LOAD $(theField), CONCAT(ELEMENTS,'$(theDelimiter)') AS $(theFieldSorted) GROUP BY $(theField);

LOAD $(theField), SUBFIELD($(theField),'$(theDelimiter)') AS ELEMENTS

RESIDENT $(theTable);

END SUB

If you're satisfied, please close the thread. Thanks

View solution in original post

hugmarcel · ‎2014-06-05

I found a solution, such as:

1.) Table C: Contains outer Join of Tables A and B (with FIELD1 renamed to FIELD2) .

2.) Reduce Table C to records fullfilling condition:

LEN(PURGECHAR(FIELD1,FIELD2)) + LEN(PURGECHAR(FIELD2,FIELD1)) = 0 AND LEN(FIELD1) = LEN(FIELD2);

However, I hope there is a better solution, as OUTER Joining is not nice.

Thx - Marcel

Peter_Cammaert · ‎2014-06-05

I think you found the simplest solution (although it's memory-hungry)

The other solution I can think of involves reordering key values (using substring() and concat()) to a common (ascending) format, but that means more code.
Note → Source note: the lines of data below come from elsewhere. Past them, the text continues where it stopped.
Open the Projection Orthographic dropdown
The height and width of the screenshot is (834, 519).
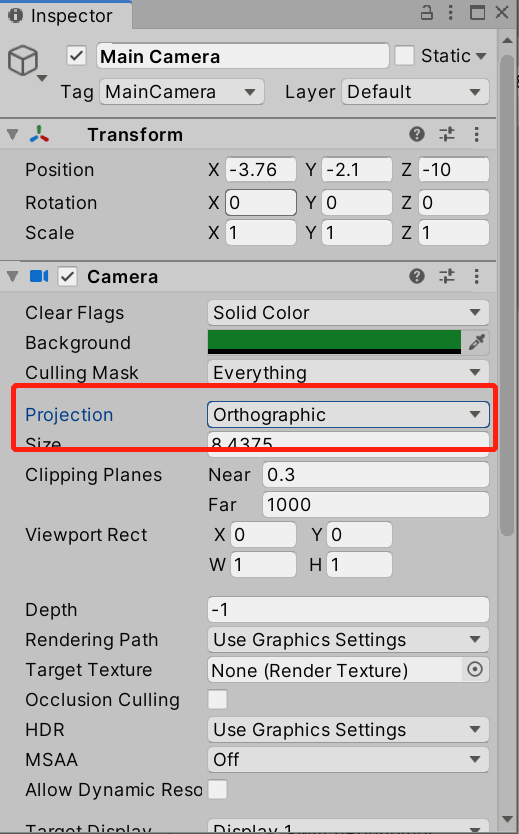pos(348,414)
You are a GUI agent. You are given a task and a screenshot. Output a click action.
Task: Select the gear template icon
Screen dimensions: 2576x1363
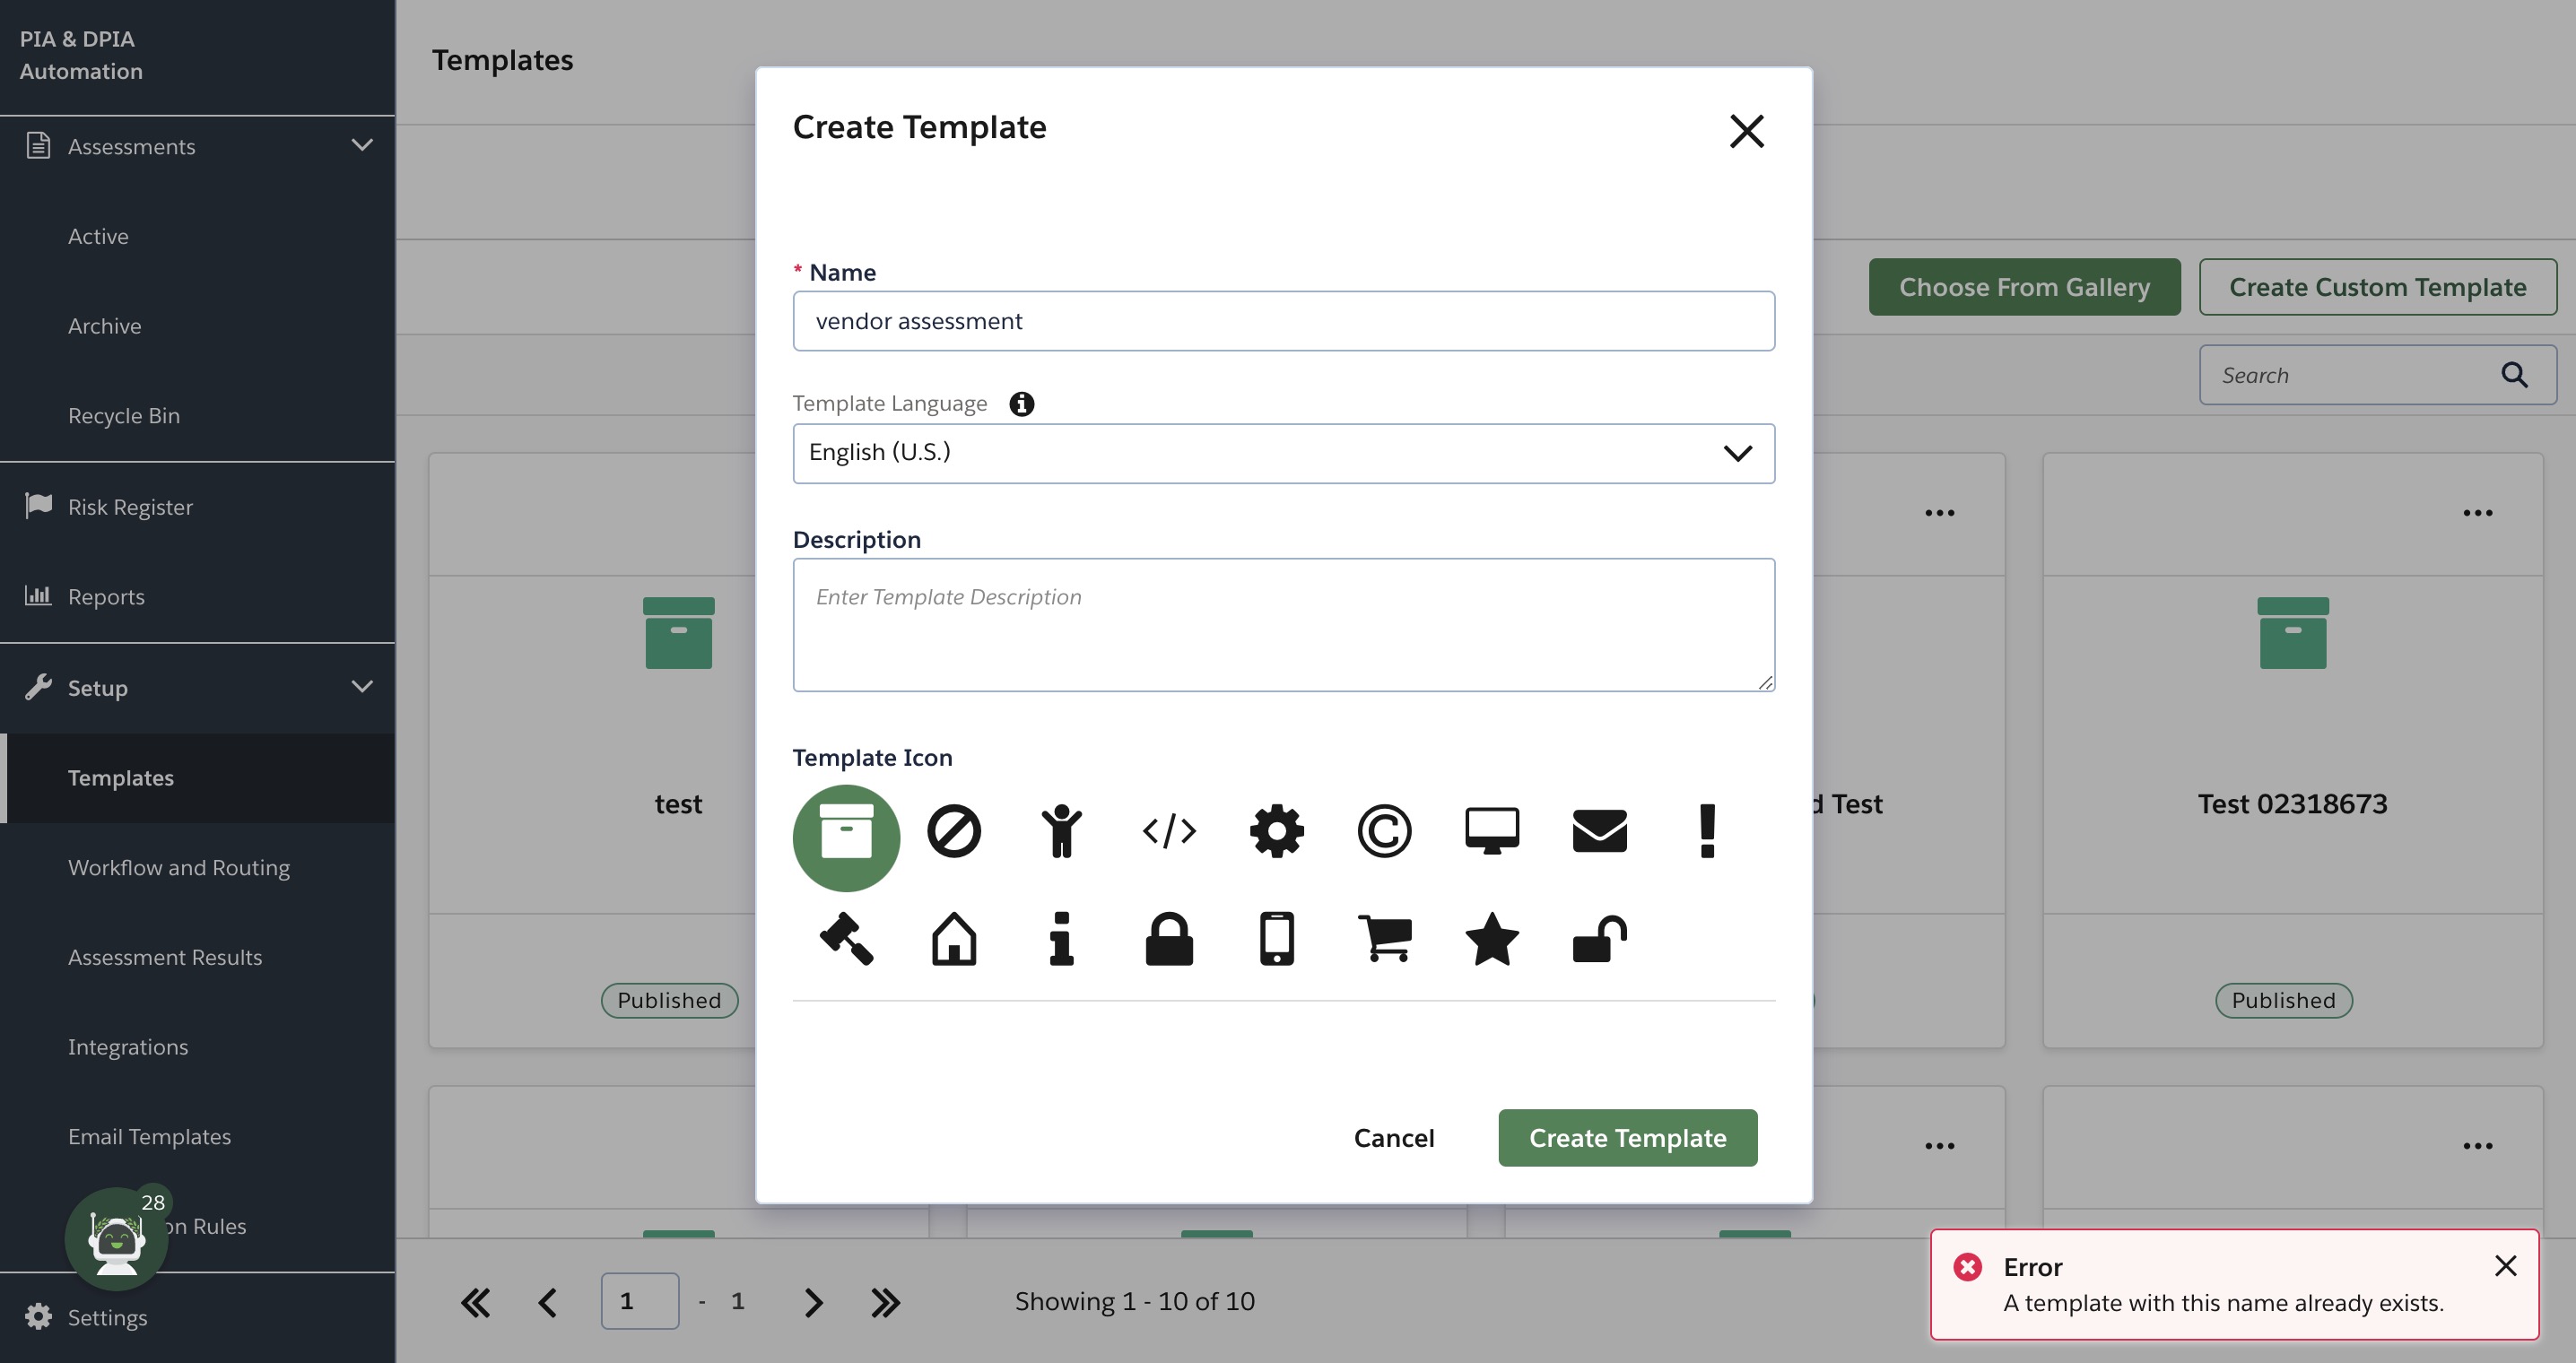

Peter_Cammaert · ‎2014-06-06

Small example of an alternative approach. Note that I used semicolons instead of colons. QlikView may mess with your key values if it thinks that they can be treated as time specifications (especially the shorter ones).

Good luck,

Peter

hugmarcel · ‎2014-06-06

Hi Peter

thank you for this solution!

I do not like the outer join method, and I always try to keep coding as small and concise as possible. I therefore created a sub

which appends a new sorted field theFieldSorted to the table. Joining over sorted fields then gives correct matches too. See

// Sort field theTable.theField with theDelimiter, create new field theFieldSorted

SUB SortField ( theTable, theField, theDelimiter, theFieldSorted );

FIELD_ELEMENTS:

LOAD $(theField), SUBFIELD($(theField),'$(theDelimiter)') AS ELEMENTS

RESIDENT $(theTable);

LEFT JOIN ($(theTable))

LOAD $(theField), CONCAT(ELEMENTS,'$(theDelimiter)') AS $(theFieldSorted)

RESIDENT FIELD_ELEMENTS

GROUP BY $(theField);

DROP TABLE FIELD_ELEMENTS;

END SUB

Thx - Marcel

MarcoWedel · ‎2014-06-06

Hi Marcel,

one possible solution could be also:

QUALIFY 'Field*';

FOR Each vtab in 'A', 'B'
  $(vtab):
  LOAD AutoNumber(Concat(F1, ':')) as %Field1ID,
      Field1,
      Field2,
      Field3
  Group By Field1, Field2, Field3, RecNo;
  LOAD *,
      SubField(Replace(Field1, ';', ':'), ':') as F1,
      RecNo() as RecNo     
  FROM [http://community.qlik.com/servlet/JiveServlet/download/543866-110059/QlikCommunity_Thread_121005.xls...]
  (ooxml, embedded labels, table is $(vtab));
NEXT;

hope this helps

regards

Marco

MarcoWedel · ‎2014-06-06

Replacing

LOAD AutoNumber(Concat(F1, ':')) as %Field1ID,

with

LOAD Concat(F1, ':') as %Field1ID,

in my previously mentioned solution delivers a normalized key value:

regards

Marco

Peter_Cammaert · ‎2014-06-10

And this is even shorter. I think you'll like it:

// Sort field theTable.theField with theDelimiter, create new field theFieldSorted

SUB SortField ( theTable, theField, theDelimiter, theFieldSorted );

LEFT JOIN ($(theTable))

LOAD $(theField), CONCAT(ELEMENTS,'$(theDelimiter)') AS $(theFieldSorted) GROUP BY $(theField);

LOAD $(theField), SUBFIELD($(theField),'$(theDelimiter)') AS ELEMENTS

RESIDENT $(theTable);

END SUB

If you're satisfied, please close the thread. Thanks

hugmarcel · ‎2014-06-24

YES

i like it, although there are other possible solutions as i.e. mentioned below.

Marcel